IBM’s Granite 3.2 Vision Model

4 min read6 days ago

On NVIDIA with open-source UI for AI (Tech to Art coverage).

Background:

As someone who is always on the lookout for the best advancements in generative AI, I recently decided to experience the latest IBM’s Granite 3.2 Vision model, locally on my NVIDIA Jetson Orin Super GPU Kit at my home GenAI lab. In the past few years, I have experienced 100+ language models (large and small) and wrote a specific chapter on model selection with 29 criteria in my published book on Amazon — Generative AI for Enterprises, Essential Insights for Decision Makers.

The results here were nothing short of astonishing, reinforcing the immense potential of open-source models — here a powerful (but small) vision model.

Granite 3.2 Vision is IBM’s latest iteration in its AI model series, designed to deliver high accuracy in visual understanding tasks. In other words, it is a compact and efficient vision-language model, specifically designed for visual document understanding, enabling automated content extraction from tables, charts, infographics, plots, diagrams, and more. The model was trained on a meticulously curated instruction-following dataset, comprising diverse public datasets and synthetic datasets tailored to support a wide range of document understanding and general image tasks. It was trained by fine-tuning a Granite large language model with both image and text modalities.

Given my focus on exploring cutting-edge generative AI solutions, deploying this model on an edge GPU computing device was an amazing experience. The NVIDIA Jetson Orin Super GPU Kit provided the perfect hardware platform to test the model’s capabilities. With its robust computational power, the device ensured smooth inferencing with minimal latency, making it an ideal choice for real-time AI applications.

The combination of IBM’s model and NVIDIA’s hardware created a synergy that exemplified the future of AI at the edge.

The results demonstrated the model’s remarkable precision in processing visual data. Image detection, scene segmentation, and contextual understanding were executed with impressive accuracy. The model’s ability to distinguish fine details and make intelligent sense out of it, showcased IBM’s commitment to advancing generative AI in open-source terms. As GenAI continues to evolve (and get commoditized), the ability to run sophisticated models on compact yet powerful devices will be a game-changer for many industries.

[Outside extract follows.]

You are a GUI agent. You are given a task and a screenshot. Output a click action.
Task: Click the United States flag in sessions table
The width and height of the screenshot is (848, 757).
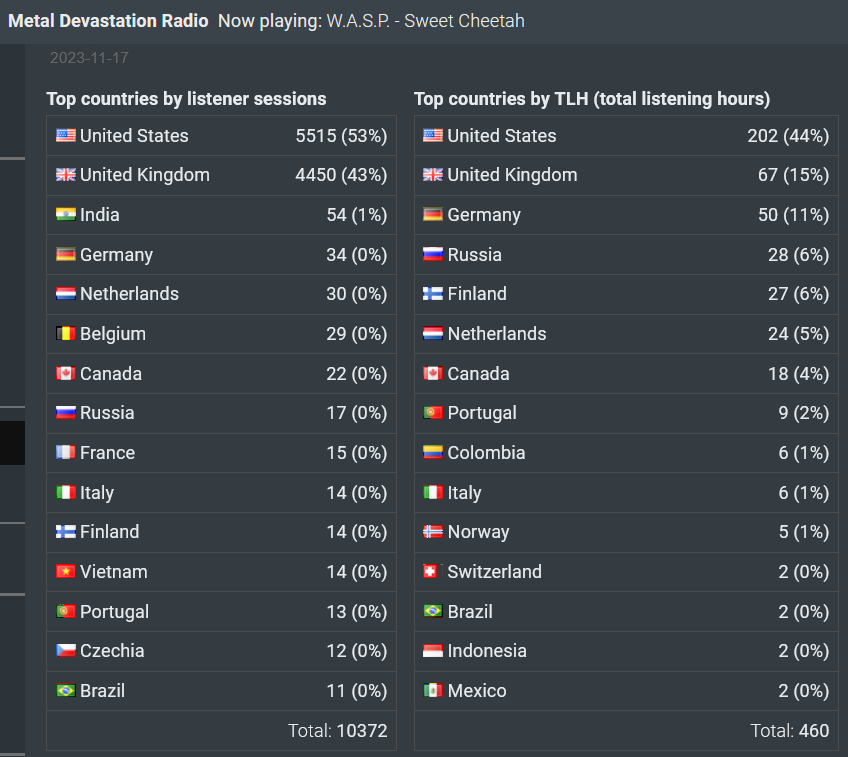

My experience of serving of IBM’s Granite 3.2 Vision model with NVIDIA’s Jetson Orin platform is a significant step forward in achieving scalable, high-performance vision solutions at the edge.

Practical:

I am using Ollama with Open WebUI these days as a GenAI platform at home for models’ testing, proxy testing , agentic AI testing etc.

In order to install the Granite 3.2 Vision model, I had to upgrade Ollama to 0.5.13 as a prerequisite as shown below. It also identified NVIDIA platform by design.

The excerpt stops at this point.